Ahead of and during the UN Climate Summit at Katowice, the usual warnings were heard, saying that a reduction in global carbon emissions was urgently necessary. However, these political calls are much too vague. Instead, the most inconvenient message remains unsaid: The technologies which are available today and in the foreseeable future will, in all probability, prove insufficient to counteract climate change to the necessary extent and with the necessary speed and, at the same time, allow households to stick to their consumption patterns and continue with the well-established division of labour along international production chains.
Ahead of and during the UN Climate Summit at Katowice, the usual warnings were heard, saying that a reduction in global carbon emissions was urgently necessary if the world really wanted to achieve the goal of limiting global warming to 2 degrees centigrade and prevent the worst effects of climate change. In fact, the media always focus on this issue towards the end of the year, i.e. at the time of the international Conference of the Parties.

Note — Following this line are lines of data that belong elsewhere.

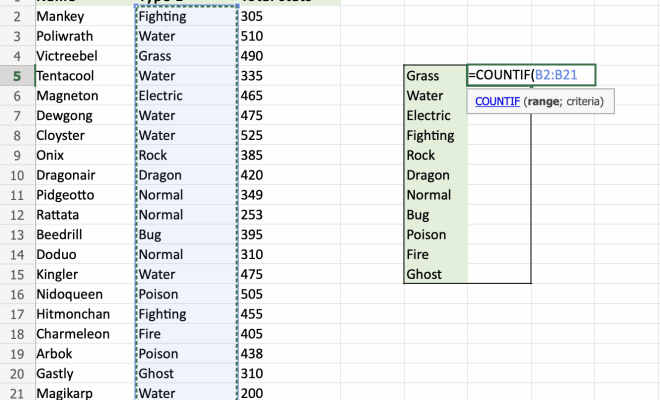Select the Electric criteria cell
Viewport: 660px width, 400px height.
tap(435, 116)
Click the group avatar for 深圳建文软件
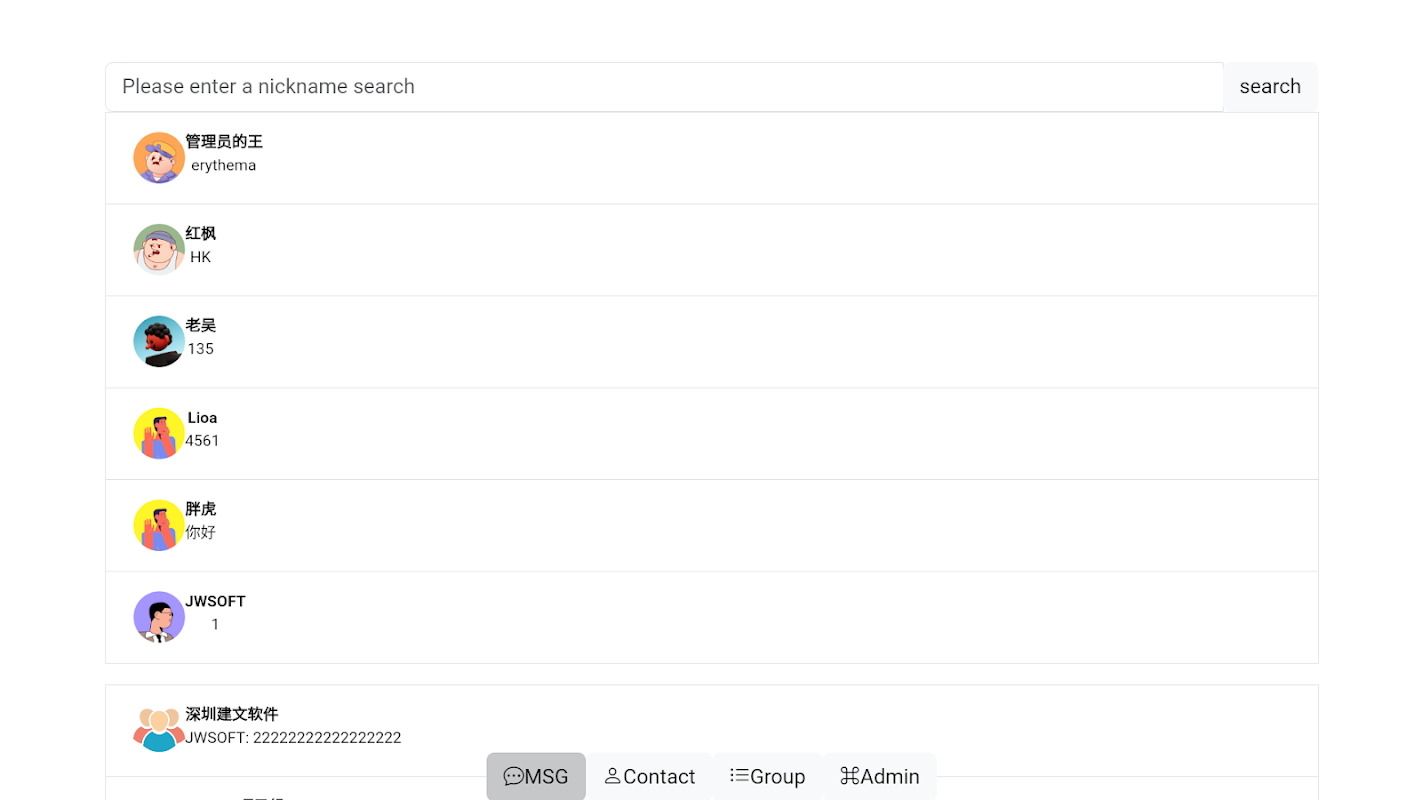This screenshot has width=1422, height=800. (159, 729)
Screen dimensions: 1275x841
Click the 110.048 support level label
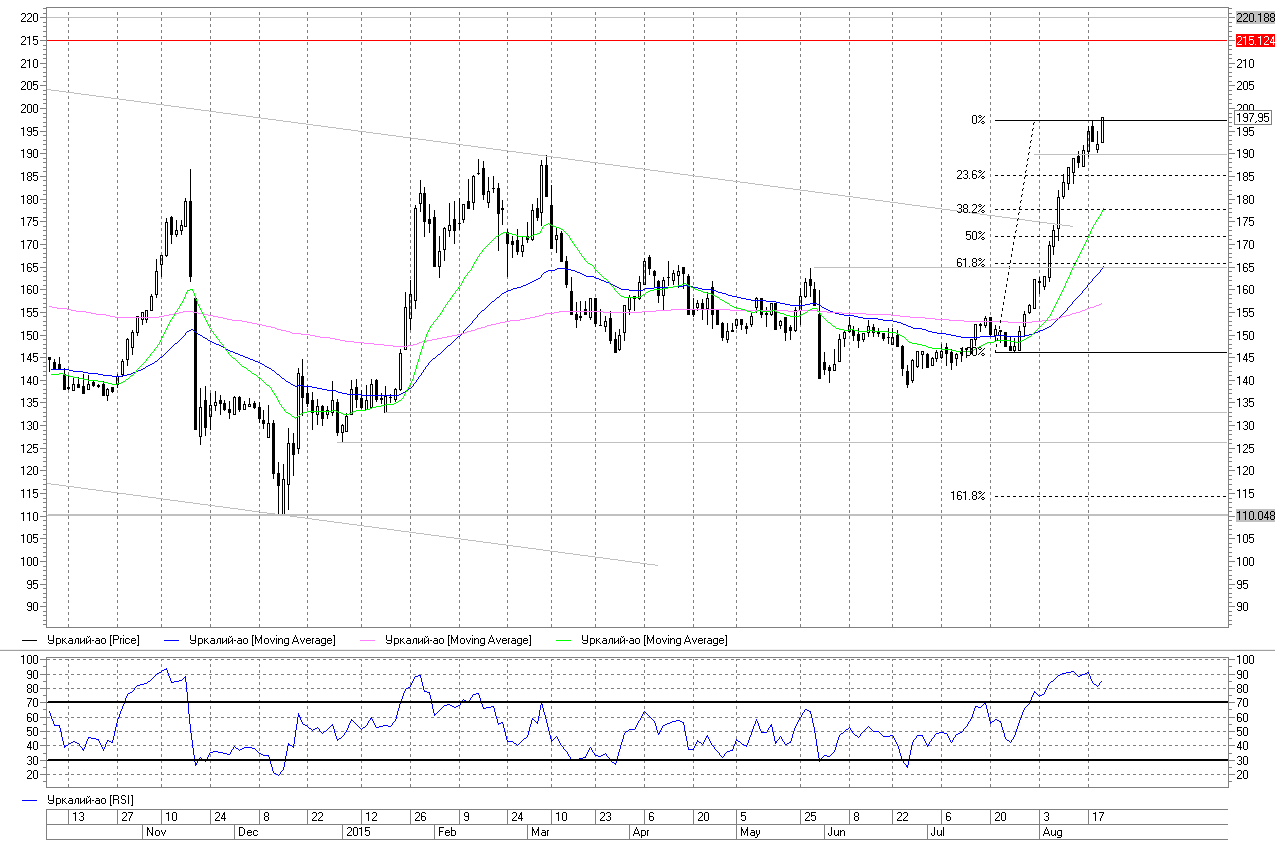point(1254,515)
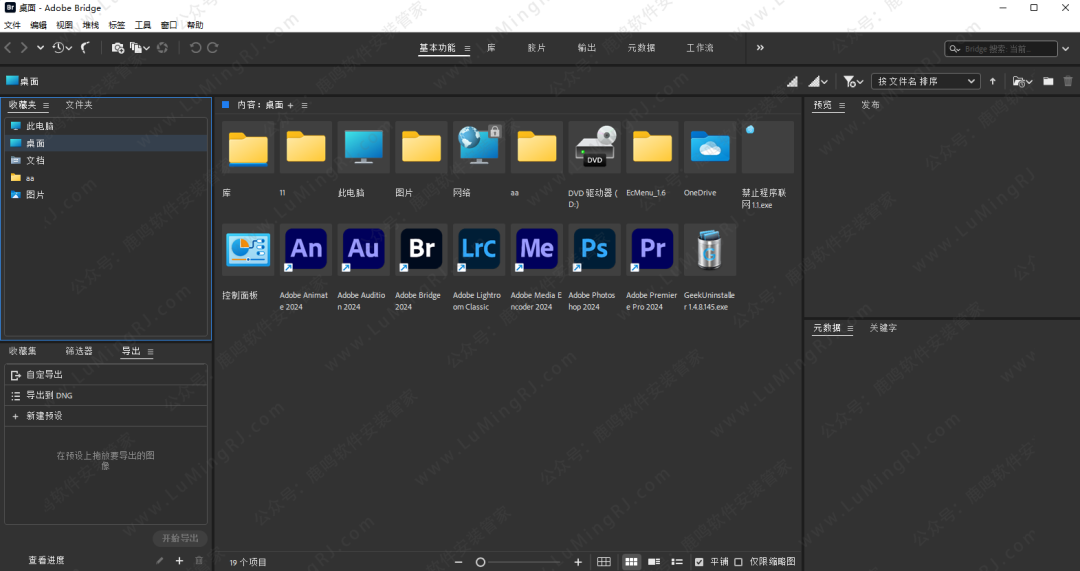Rotate 90° counterclockwise using toolbar icon
The height and width of the screenshot is (571, 1080).
click(x=195, y=47)
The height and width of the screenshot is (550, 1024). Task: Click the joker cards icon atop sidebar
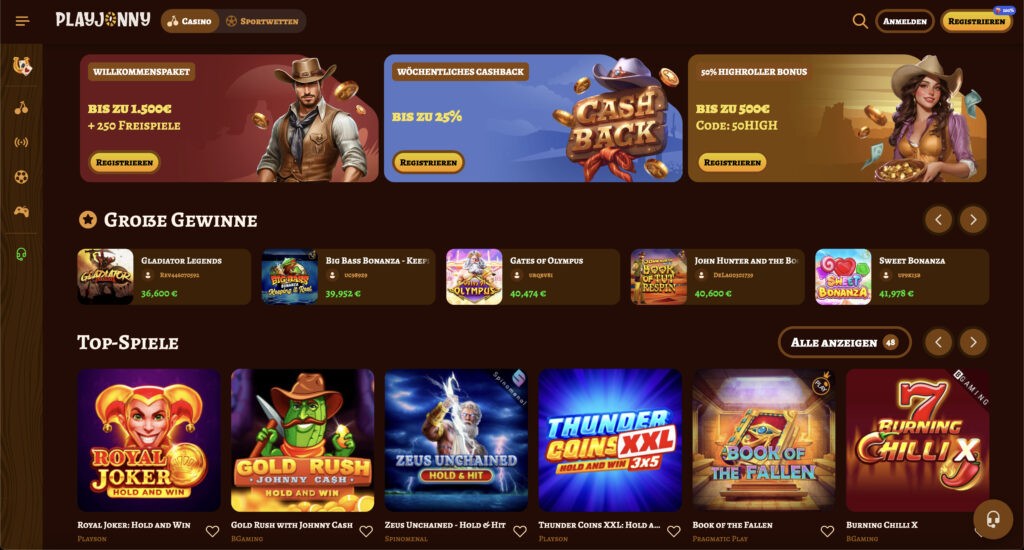pyautogui.click(x=22, y=65)
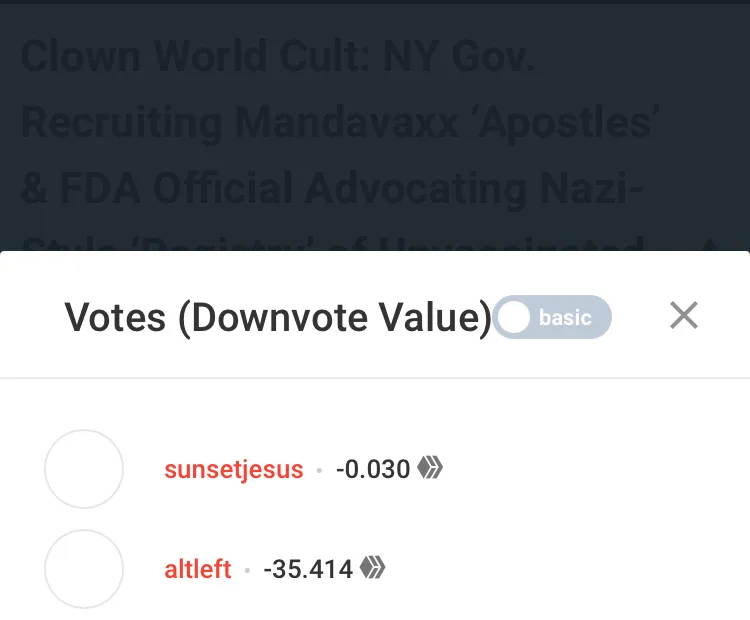The width and height of the screenshot is (750, 620).
Task: Click altleft's round avatar placeholder
Action: 84,569
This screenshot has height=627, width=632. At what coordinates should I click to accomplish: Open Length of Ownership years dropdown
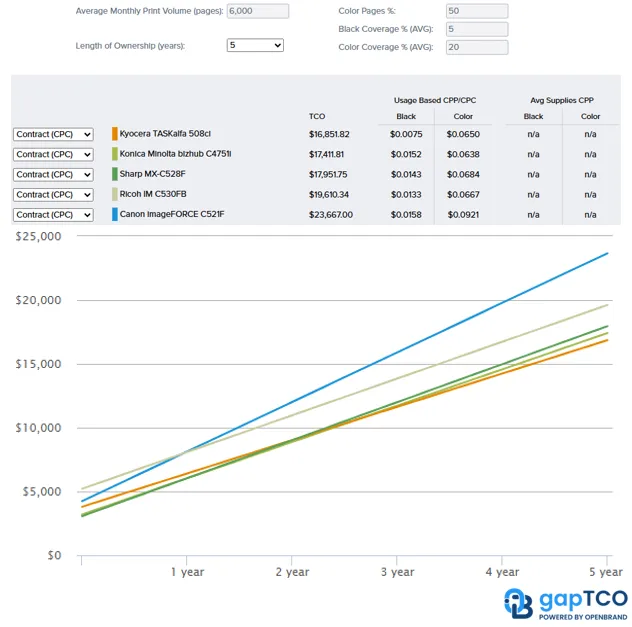(x=255, y=45)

However, neither the most dire warnings nor well-sounding declarations of intent have been able to prevent the uptrend in global carbon emissions so far. Still, the rate of increase has recently slowed, and there have been more years in which global carbon emissions stagnated even though there was no recession. To some extent, this is due to the fact that many countries are shifting from coal to gas (sometimes from unconventional sources) and renewable energy power. In addition, the average carbon intensity of power plants and vehicles in important economies has declined. Nevertheless, the general trend is clear. The International Energy Agency (IEA) assumes in its baseline scenario that global carbon emissions will grow at a rate of 0.4% per year until 2040. This would, in fact, be a huge improvement over the first decade of this century, when global energy-related carbon emissions increased by almost 2.8% per year. The IEA scenario is based on considerably higher investment in renewables (more than USD 300 bn per year) and energy efficiency (considerably above USD 400 bn per year) until 2040 than is currently made.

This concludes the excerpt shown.